# Bentley and Brighton's New Summer Haircut



## Lois1103 (Oct 11, 2006)

Bentley and Brighton got new summer haircuts today! I think they like it because they were mighty frisky this afternoon! :smpullhair: I'm letting their topknots grow and the hair between the eyes is not quite long enough to reach the rubber band yet - but give it a couple more weeks! I'm having to restrain myself from getting the scissors and cutting that hair that is in their eyes. But it is growing pretty fast and should be long enough soon for the topknot and to lay down on the face under the eyes.

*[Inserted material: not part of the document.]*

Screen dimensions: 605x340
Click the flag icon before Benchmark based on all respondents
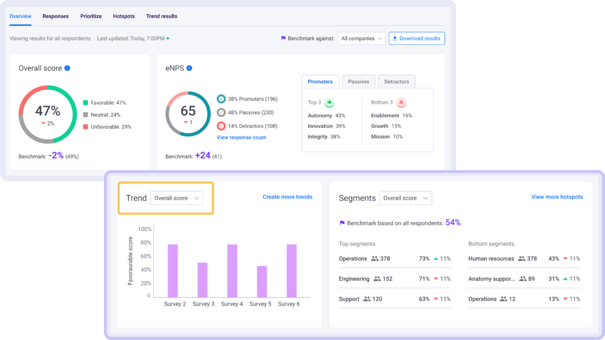342,222
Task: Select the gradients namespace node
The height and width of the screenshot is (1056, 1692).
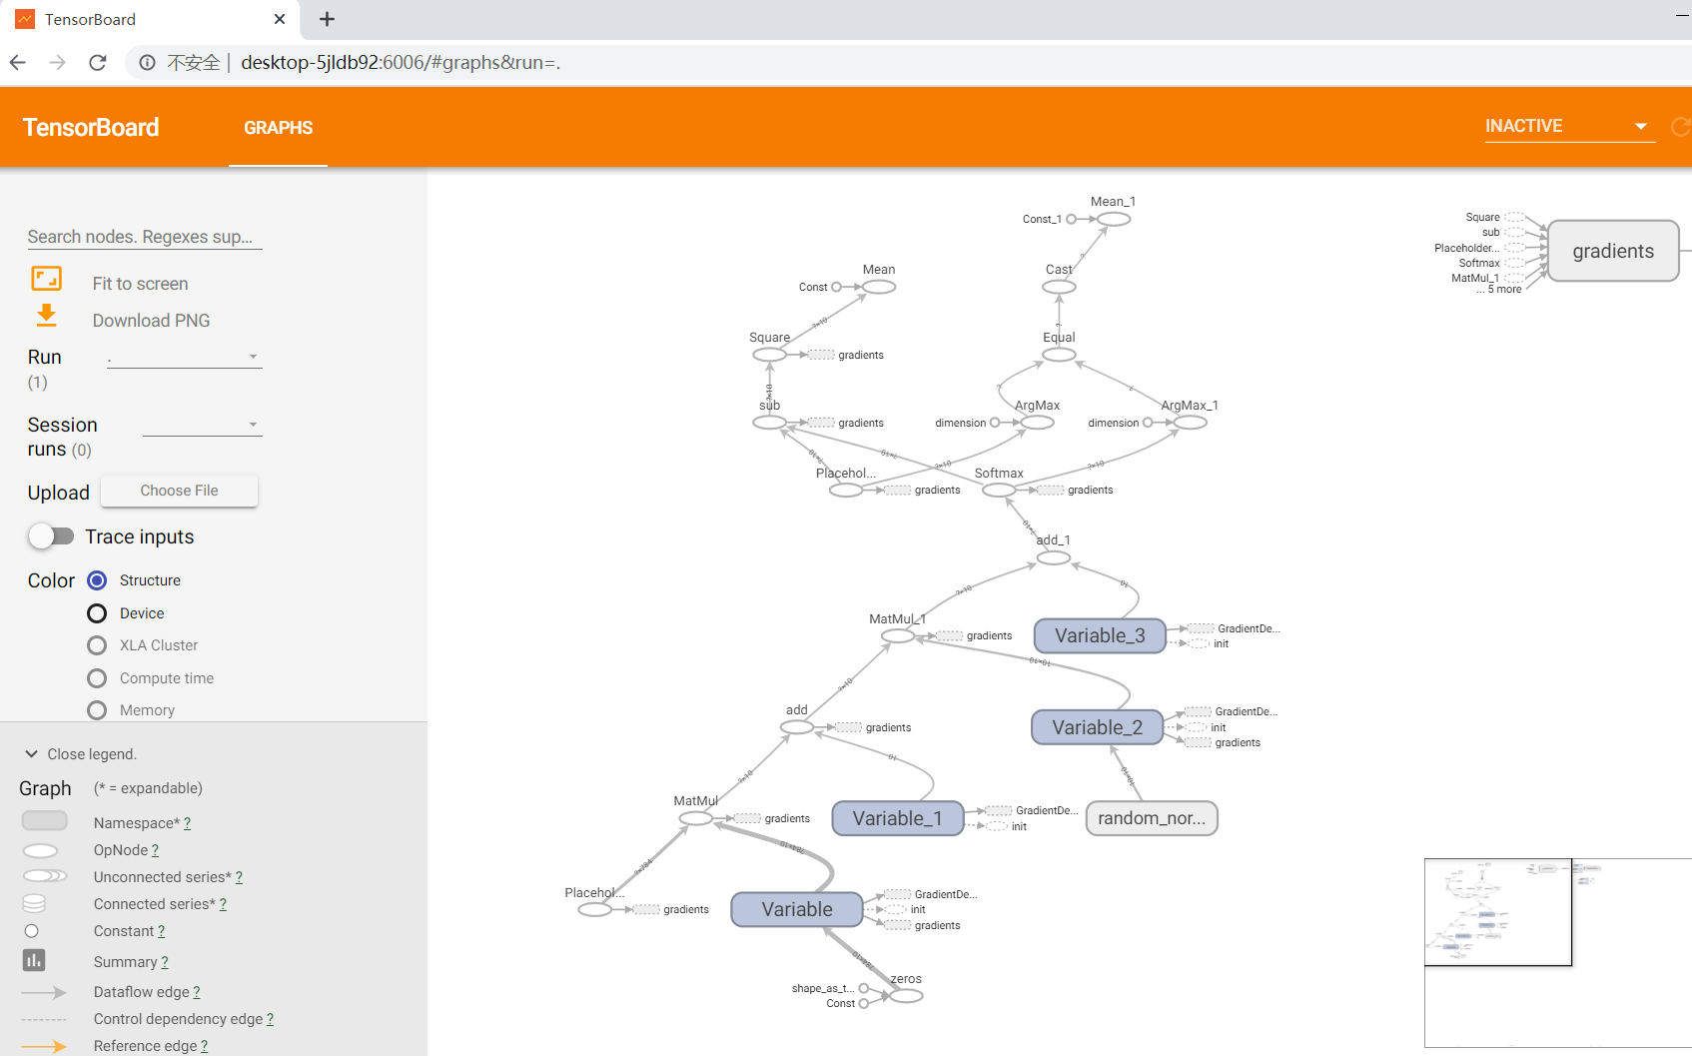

The harness and bows are from Tickled Pink. I think they are so cute. I got the matching leash. 

Here is Brighton....








I just love the harness and bow set from Tickled Pink.










Here is Bentley.....









A bird caught Bentley's attention right as I snapped this....









Thanks for looking!


----------



## cloey70 (Jan 6, 2008)

OHHHHHHHHHHHHHHH Thank you, Thank you, and Thank you! That is the cut! They look gorgeous! Love it, Love it. I've never seen anything like it. I love how you left their legs long and cut the body short. I am printing these pics and going to the groomers. I wish I had the talent to do it myself, but don't. They are Gorgeous, great job!


----------



## jen_hedz (Mar 5, 2008)

They look gorgeous :wub: I love that cut!!!


----------



## CeeCee's Mom (Sep 14, 2006)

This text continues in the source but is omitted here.